* **Instructions to follow**: Count every line of the data that includes "link". State only the number.

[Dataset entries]
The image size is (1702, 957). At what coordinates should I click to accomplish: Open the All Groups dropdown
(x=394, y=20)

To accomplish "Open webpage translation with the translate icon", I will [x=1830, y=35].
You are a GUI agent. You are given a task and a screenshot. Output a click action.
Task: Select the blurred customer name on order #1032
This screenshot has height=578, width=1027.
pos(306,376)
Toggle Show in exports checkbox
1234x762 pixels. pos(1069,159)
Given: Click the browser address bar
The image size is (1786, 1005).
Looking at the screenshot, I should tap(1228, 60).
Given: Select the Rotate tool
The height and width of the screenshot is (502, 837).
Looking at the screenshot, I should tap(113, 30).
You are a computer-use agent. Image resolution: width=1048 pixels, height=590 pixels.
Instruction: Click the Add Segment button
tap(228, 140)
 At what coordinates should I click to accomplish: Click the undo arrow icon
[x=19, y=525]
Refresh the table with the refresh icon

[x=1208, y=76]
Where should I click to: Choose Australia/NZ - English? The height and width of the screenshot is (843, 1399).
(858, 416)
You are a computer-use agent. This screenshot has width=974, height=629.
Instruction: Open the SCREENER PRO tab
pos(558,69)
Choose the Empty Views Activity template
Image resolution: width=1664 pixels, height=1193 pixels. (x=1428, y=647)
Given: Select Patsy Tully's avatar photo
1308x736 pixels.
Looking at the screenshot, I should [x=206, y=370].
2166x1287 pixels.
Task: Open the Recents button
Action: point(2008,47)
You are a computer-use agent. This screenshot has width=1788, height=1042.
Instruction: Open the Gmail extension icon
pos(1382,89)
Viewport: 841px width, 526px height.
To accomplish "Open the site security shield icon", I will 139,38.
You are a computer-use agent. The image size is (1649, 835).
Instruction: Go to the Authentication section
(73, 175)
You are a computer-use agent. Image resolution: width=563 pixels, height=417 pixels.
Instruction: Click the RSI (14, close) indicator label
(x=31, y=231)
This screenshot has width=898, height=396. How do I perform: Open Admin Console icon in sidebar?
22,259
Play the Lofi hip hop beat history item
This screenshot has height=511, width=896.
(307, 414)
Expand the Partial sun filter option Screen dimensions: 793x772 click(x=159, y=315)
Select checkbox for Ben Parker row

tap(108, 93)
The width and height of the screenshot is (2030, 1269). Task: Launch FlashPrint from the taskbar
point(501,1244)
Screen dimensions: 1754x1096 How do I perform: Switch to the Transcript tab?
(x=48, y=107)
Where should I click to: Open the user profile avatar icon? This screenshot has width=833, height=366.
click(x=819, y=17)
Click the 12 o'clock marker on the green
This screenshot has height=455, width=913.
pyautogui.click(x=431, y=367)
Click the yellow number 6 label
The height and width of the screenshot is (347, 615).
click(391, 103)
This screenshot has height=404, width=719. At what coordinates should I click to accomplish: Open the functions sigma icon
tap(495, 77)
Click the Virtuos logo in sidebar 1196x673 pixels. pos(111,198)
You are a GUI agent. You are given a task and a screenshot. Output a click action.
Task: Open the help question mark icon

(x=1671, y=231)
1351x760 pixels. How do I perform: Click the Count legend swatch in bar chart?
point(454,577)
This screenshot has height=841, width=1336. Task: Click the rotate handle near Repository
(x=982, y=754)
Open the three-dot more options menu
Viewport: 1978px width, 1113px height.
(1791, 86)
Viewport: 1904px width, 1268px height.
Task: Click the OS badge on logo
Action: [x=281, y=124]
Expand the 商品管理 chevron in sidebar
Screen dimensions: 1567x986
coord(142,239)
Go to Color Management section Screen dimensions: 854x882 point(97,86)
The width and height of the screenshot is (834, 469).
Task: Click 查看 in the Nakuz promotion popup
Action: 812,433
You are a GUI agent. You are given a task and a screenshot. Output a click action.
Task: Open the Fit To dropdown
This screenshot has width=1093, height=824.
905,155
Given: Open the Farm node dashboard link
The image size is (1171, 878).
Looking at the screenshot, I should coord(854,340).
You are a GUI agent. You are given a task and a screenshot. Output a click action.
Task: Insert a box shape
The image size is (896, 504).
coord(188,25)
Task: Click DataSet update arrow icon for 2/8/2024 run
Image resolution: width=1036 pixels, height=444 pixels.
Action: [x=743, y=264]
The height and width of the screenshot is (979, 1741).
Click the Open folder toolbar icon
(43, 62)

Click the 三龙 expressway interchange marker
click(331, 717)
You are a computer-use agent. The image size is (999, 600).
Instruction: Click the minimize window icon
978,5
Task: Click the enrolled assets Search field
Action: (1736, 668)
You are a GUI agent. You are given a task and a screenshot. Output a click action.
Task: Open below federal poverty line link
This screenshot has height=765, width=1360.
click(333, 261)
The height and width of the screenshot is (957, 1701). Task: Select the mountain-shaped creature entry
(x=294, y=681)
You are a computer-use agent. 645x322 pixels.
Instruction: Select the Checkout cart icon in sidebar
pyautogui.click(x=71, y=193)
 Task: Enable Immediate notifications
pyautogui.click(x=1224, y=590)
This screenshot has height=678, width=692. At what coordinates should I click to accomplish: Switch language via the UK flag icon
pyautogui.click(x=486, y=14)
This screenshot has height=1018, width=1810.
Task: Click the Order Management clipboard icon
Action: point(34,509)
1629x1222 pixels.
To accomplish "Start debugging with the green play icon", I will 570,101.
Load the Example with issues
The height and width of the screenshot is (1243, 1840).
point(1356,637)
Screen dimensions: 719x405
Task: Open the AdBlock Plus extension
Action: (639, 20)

* **Answer**: 2